Starting at the line with "814x543 pixels.", copy each line through the last one below exactly as written, without any pictures.
========
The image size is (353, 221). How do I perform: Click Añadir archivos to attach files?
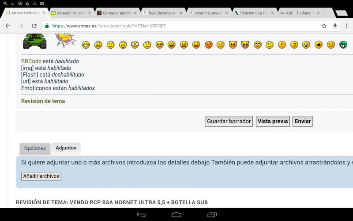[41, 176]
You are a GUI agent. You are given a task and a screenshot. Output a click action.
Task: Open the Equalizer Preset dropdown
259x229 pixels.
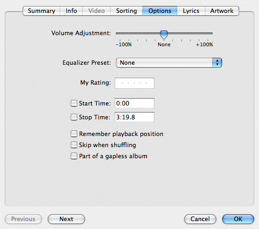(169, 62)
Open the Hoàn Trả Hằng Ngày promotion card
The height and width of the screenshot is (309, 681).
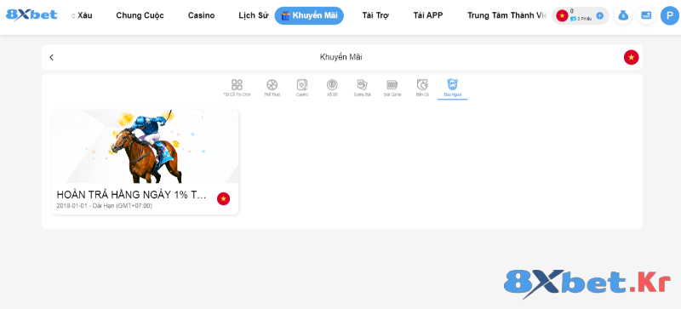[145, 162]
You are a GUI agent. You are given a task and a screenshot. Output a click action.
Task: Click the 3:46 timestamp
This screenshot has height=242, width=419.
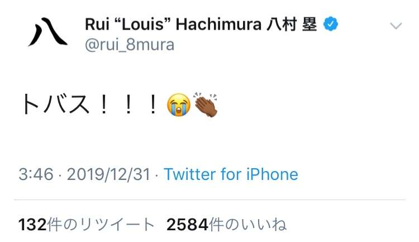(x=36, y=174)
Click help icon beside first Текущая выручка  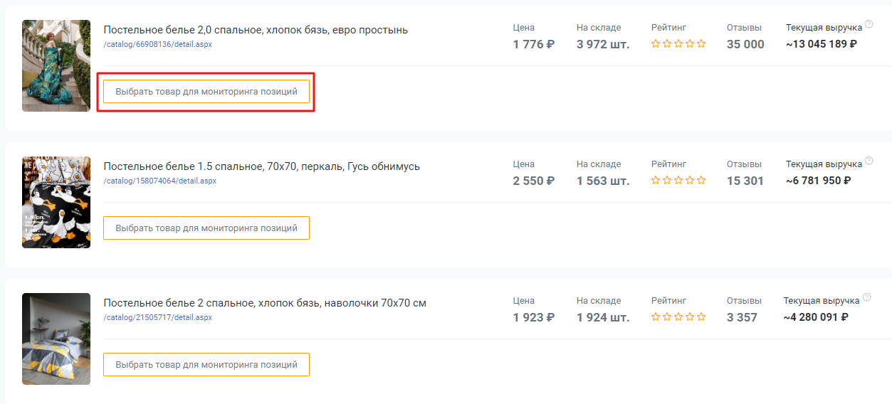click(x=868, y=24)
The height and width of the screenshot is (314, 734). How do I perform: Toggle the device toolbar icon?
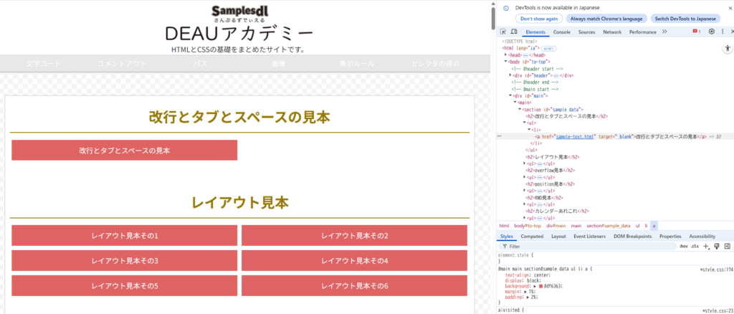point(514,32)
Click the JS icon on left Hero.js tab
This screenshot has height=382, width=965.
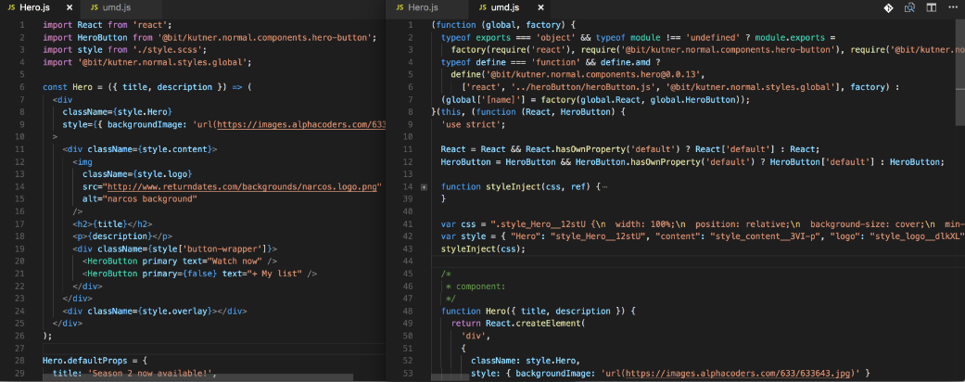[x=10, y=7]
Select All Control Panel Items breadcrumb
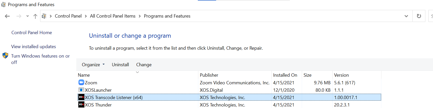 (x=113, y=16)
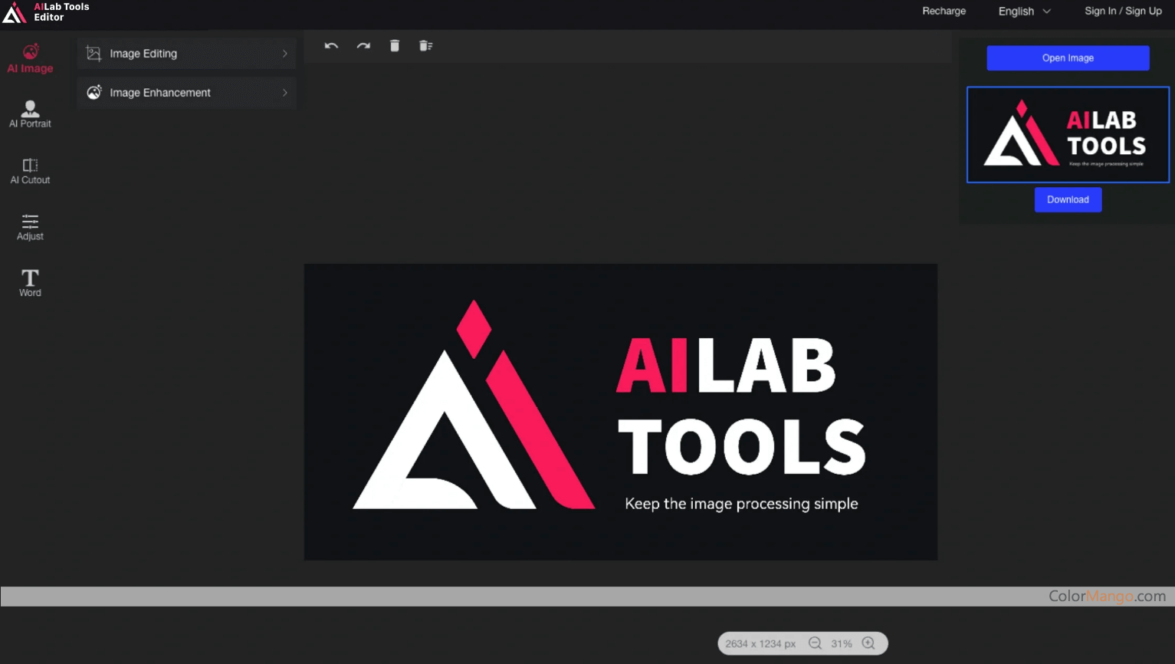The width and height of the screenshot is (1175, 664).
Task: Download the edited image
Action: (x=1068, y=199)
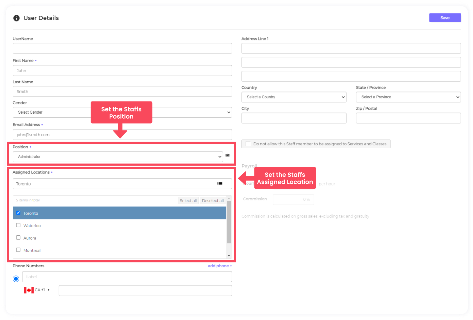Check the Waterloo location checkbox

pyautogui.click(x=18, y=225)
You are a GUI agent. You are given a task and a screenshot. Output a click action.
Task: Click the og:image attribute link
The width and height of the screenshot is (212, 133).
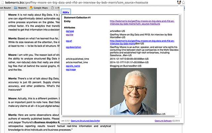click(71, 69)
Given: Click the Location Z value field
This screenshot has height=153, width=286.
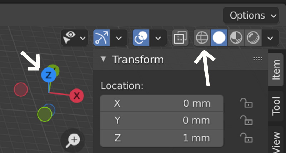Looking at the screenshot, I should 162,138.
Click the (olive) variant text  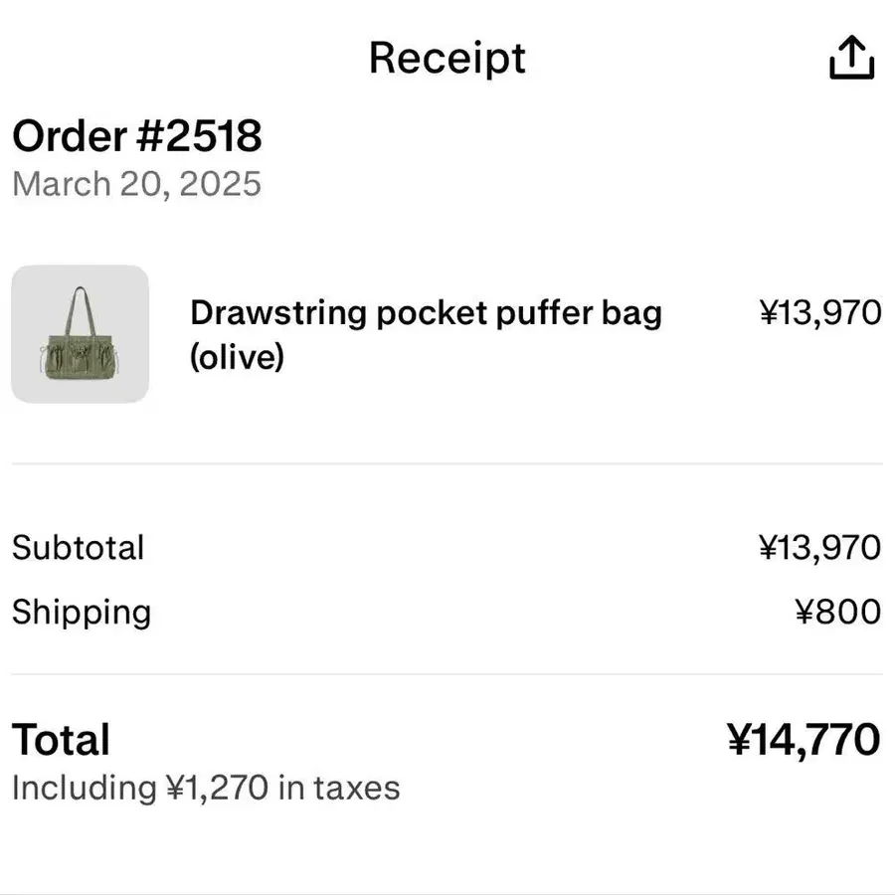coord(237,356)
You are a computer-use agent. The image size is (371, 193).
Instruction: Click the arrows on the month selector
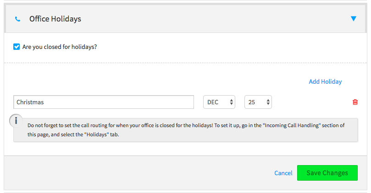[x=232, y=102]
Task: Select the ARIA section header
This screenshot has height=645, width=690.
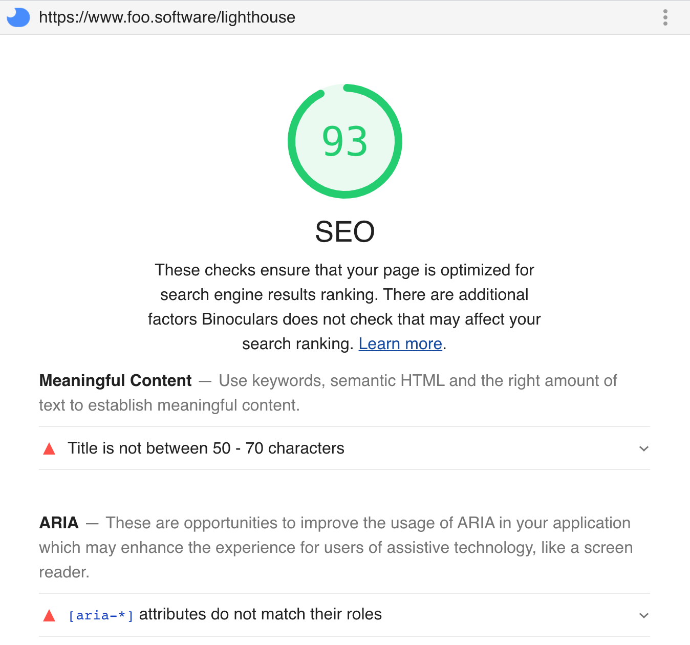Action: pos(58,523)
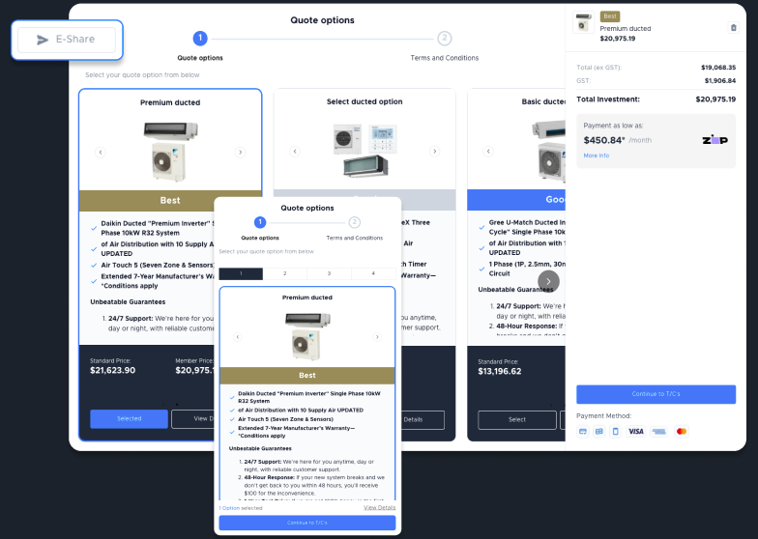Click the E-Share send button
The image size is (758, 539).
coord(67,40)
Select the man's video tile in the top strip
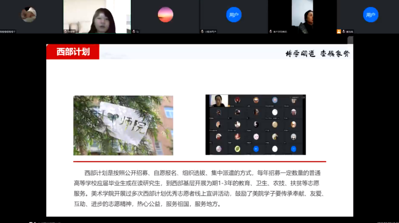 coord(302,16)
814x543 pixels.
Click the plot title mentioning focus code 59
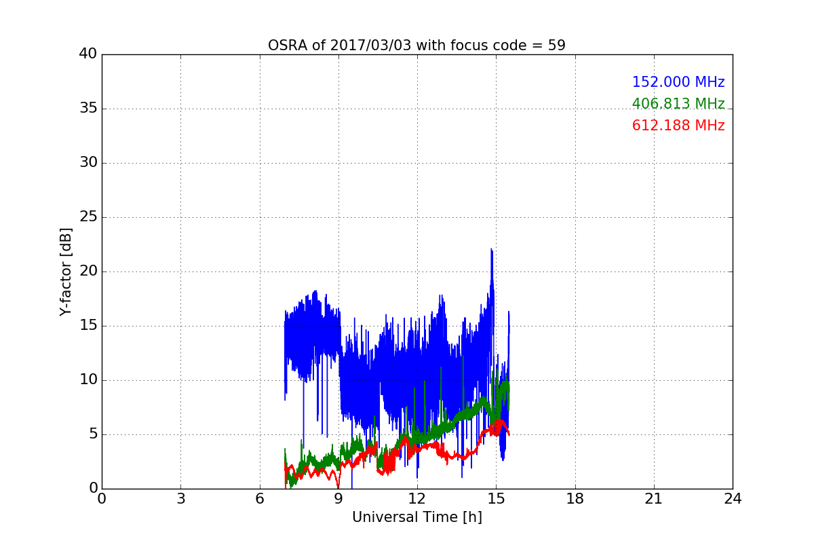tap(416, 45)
========
_SOLUTION TO THIS PROBLEM_
814x543 pixels.
Click the plot title mentioning focus code 59
tap(416, 45)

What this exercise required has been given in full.